U.S. stock futures slumped on Thursday, 16 June, as the post Federal Reserve rally proved short-lived as bond yields continued their upward swing and other central banks worldwide adopted a more aggressive policy stance. Tech company shares fell, with Nvidia, Amazon, and Microsoft dropping between 2% and 5% each. Twitter shares were an exception, rising 1.4% after Tesla chief executive Elon Musk is expected to confirm he wants to buy the social media company.
Energy commodities such as Brent oil and natural gas dropped on the interest rate increase by the US Federal Reserve, but supply chains are still under pressure, so prices are expected to remain high.
Crypto took a further plunge down on the Celsius cancel of withdrawals, and further Fed rate hike pressure remains now and in the future.
EUR/CHF Pair Sees Biggest Drop Since Brexit Vote
This week’s primary price movement expectation: Down to 1.0100
This week’s secondary price movement expectation: Up to 1.0230
The EUR/CHF pair fell the most since the results of the Brexit referendum in June 2016, sinking to as low as 1.0153 francs. With the latest decline, the price now seems to have confirmed a short-term bearish break of the 1.0230 horizontal support. Acceptance below the 1.0200 round-figure mark would reaffirm the negative bias and pave the way for further depreciation. The EUR/CHF pair could then accelerate its decline towards challenging the 1.0100 psychological mark.
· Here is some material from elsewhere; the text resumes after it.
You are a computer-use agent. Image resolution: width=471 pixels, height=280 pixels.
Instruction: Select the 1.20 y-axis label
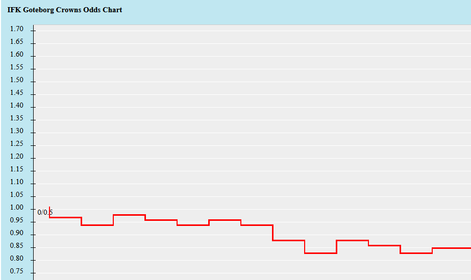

USD/JPY Retreats from Multi-year Highs
This week’s primary price movement expectation: Down to 130.00
This week’s secondary price movement expectation: Up to 133.00
USD/JPY has witnessed another significant bullish run that paused briefly around the psychological 135.00 mark. Considering the drastic change in sentiment from the Bank of Japan and the overbought territory shown on the RSI, USD/JPY may be on the back of a pullback. The nearest level of support is 130.00 with 128.00 and 127.15 thereafter.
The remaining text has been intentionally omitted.